Voltaire sagt, der Himmel habe uns zum Gegengewicht gegen die vielen Mühseligkeiten des Lebens zwei Dinge gegeben: die Hoffnung und den Schlaf. Er hätte noch das Lachen dazu rechnen können; wenn die Mittel es bei Vernünftigen zu erregen nur so leicht bei der Hand  wären, und der Witz oder die Originalität der Laune, die dazu erforderlich sind, nicht eben so selten wären, als häufig das Talent ist, kopfbrechend wie mystische Grübler, halsbrechend wie Genies, oder herzbrechend wie empfindsame Romanschreiber (auch wohl dergleichen Moralisten) zu dichten.

Glucksmann hat das Zitat aus der Kritik der Urteilskraft, dank Google leicht zu finden: hier.

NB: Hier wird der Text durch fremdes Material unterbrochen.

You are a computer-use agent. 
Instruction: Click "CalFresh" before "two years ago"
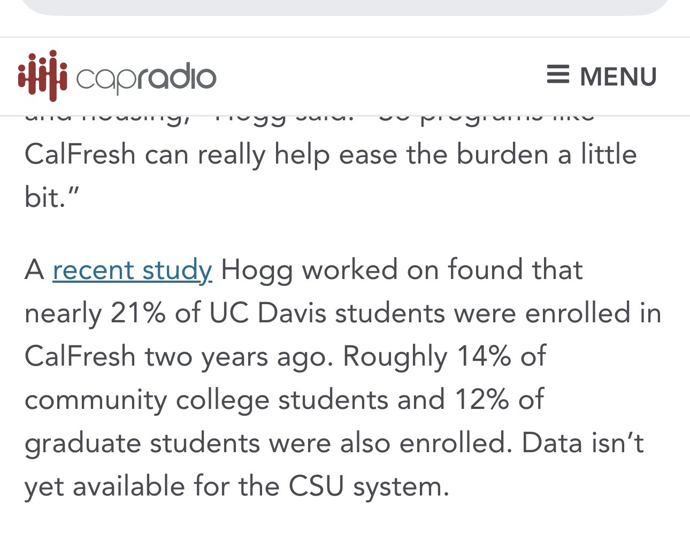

Vorgestern, am Sonntagmorgen habe ich mein Elternhaus (seit 1954) in Bielefeld wieder aufgesucht, stark verändert durch den metallenen Zugang, aber praktischer als damals (wir betraten das Haus von der Giebelseite her durch den Keller). Mein Zimmer ganz oben links, das Fenster ist durch Blätter verdeckt. Gern hätte ich die junge Dame dort gefragt, ob im Mai die Nachtigall noch oben im Garten singt, aber die Antwort hätte wohl nicht in ihr Handy-Gespräch gepasst.

 Foto: E.Reichow

Es ist nicht die Veränderung, die mich schlagartig traurig stimmt, es ist die Erinnerung an das Glück der 50er Jahre, das auf letztlich ganz unbegründeten Hoffnungen beruhte. Mein Vater starb, aber die Zukunft schien glänzend.

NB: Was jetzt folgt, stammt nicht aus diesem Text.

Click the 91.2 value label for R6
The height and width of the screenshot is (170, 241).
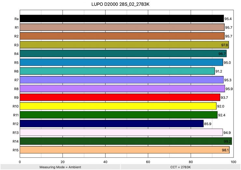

Lieber will ich – näher an der Realität – weiterlesen:

Wer je das Wort „Tragik der Allmende“ richtig begriffen hat (siehe auch hier), wird erschrecken, wenn er allenthalben einer ähnlichen Aporie bei scheinbar aussichtsreichen Neuerungen begegnet. Gleich folgt eine Beispielseite aus dem danach abgebildeten Buch. Es geht um Nebenwirkungen innovativer, durchaus intelligenter Entwürfe, nach deren Umsetzung es plötzlich für Korrekturen zu spät ist: [ZITAT] erstens weil die bereits eingetretenen ökologischen und gesundheitlichen Schäden nicht mehr rückgängig zu machen sind, zweitens [und nun lesen Sie bitte im Scan weiter: insbesondere den Satz von den Verwertungsinteressen, die sich herausgebildet haben und sich bestens zu verteidigen wissen, sowie von der unverzichtbaren Symbolik für individuelle Selbstdarstellung! Es ist völlig klar, dass sich auch hier das Wort TRAGIK einstellen wird:]

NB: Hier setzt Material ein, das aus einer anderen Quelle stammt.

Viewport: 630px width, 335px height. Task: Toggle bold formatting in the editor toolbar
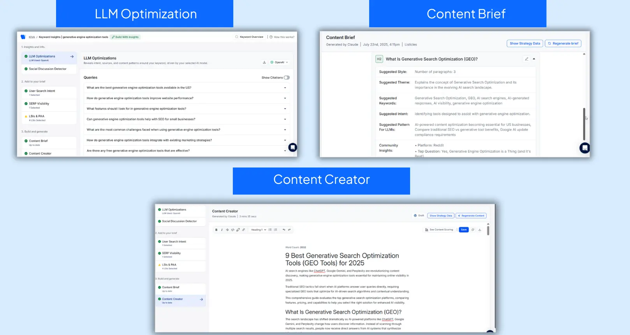[216, 230]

Ich hatte in einem früheren Blogbeitrag bereits einen erhellenden Vortrag von Niko Paech verlinkt und tue es hier noch einmal, um an einem allzu selbstgefälligen Kulturbewusstsein zu rütteln, das auch mir – so fürchte ich – nicht fremd ist; und neuerdings bedient es sich argumentativ bei Niko Paech, wenn ich mich nicht irre. Ich lese bei dem hochgeschätzten Hanno Rauterberg:

Kann eine Kunst, die das Gute und Richtige propagiert, mehr sein als ästhetischer Ablasshandel?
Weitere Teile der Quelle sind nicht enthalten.